- WORK ORDER:
Print the complete listing so that it matches the original exactly.
EXERCISE MATERIAL Block Start
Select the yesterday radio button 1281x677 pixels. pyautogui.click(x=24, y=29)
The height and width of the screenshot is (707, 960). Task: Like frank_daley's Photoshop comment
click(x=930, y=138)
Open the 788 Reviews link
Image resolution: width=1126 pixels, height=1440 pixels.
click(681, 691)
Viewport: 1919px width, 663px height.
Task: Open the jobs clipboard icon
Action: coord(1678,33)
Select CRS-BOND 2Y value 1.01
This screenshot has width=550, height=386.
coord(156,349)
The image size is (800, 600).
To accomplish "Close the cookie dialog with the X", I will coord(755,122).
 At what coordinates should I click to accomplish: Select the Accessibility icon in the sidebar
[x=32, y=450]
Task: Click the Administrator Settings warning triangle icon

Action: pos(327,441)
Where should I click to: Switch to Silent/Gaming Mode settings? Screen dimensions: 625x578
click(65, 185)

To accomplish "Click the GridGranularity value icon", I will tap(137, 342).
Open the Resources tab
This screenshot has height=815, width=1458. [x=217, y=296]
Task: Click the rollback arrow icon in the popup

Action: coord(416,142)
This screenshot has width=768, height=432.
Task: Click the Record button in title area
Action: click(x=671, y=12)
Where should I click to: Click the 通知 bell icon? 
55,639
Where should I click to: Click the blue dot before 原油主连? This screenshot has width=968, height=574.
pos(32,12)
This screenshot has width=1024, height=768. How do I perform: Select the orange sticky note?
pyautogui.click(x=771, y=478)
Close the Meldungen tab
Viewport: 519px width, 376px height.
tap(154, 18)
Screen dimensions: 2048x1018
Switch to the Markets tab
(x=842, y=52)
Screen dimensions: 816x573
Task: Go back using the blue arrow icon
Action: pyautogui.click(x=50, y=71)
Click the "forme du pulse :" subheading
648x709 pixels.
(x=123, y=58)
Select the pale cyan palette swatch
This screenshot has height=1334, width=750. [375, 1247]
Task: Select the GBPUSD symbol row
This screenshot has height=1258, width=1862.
EXERCISE MATERIAL Block End
- ANSWER TO THIS PROBLEM:
Select the yesterday radio button 1281x677 pixels. pyautogui.click(x=24, y=29)
The height and width of the screenshot is (707, 960). Task: Like frank_daley's Photoshop comment
click(x=930, y=138)
Open the 788 Reviews link
Image resolution: width=1126 pixels, height=1440 pixels.
click(681, 691)
Viewport: 1919px width, 663px height.
Task: Open the jobs clipboard icon
Action: coord(1678,33)
Select CRS-BOND 2Y value 1.01
This screenshot has width=550, height=386.
coord(156,349)
The image size is (800, 600).
To accomplish "Close the cookie dialog with the X", I will coord(755,122).
 At what coordinates should I click to accomplish: Select the Accessibility icon in the sidebar
[x=32, y=450]
Task: Click the Administrator Settings warning triangle icon

Action: pos(327,441)
Where should I click to: Switch to Silent/Gaming Mode settings? Screen dimensions: 625x578
click(65, 185)

To accomplish "Click the GridGranularity value icon", I will tap(137, 342).
Open the Resources tab
This screenshot has height=815, width=1458. [x=217, y=296]
Task: Click the rollback arrow icon in the popup

Action: coord(416,142)
This screenshot has width=768, height=432.
Task: Click the Record button in title area
Action: click(x=671, y=12)
Where should I click to: Click the 通知 bell icon? 
55,639
Where should I click to: Click the blue dot before 原油主连? This screenshot has width=968, height=574.
pos(32,12)
This screenshot has width=1024, height=768. How do I perform: Select the orange sticky note?
pyautogui.click(x=771, y=478)
Close the Meldungen tab
Viewport: 519px width, 376px height.
tap(154, 18)
Screen dimensions: 2048x1018
Switch to the Markets tab
(x=842, y=52)
Screen dimensions: 816x573
Task: Go back using the blue arrow icon
Action: pyautogui.click(x=50, y=71)
Click the "forme du pulse :" subheading
648x709 pixels.
(x=123, y=58)
Select the pale cyan palette swatch
This screenshot has height=1334, width=750. [375, 1247]
Task: Select the GBPUSD symbol row
This screenshot has height=1258, width=1862.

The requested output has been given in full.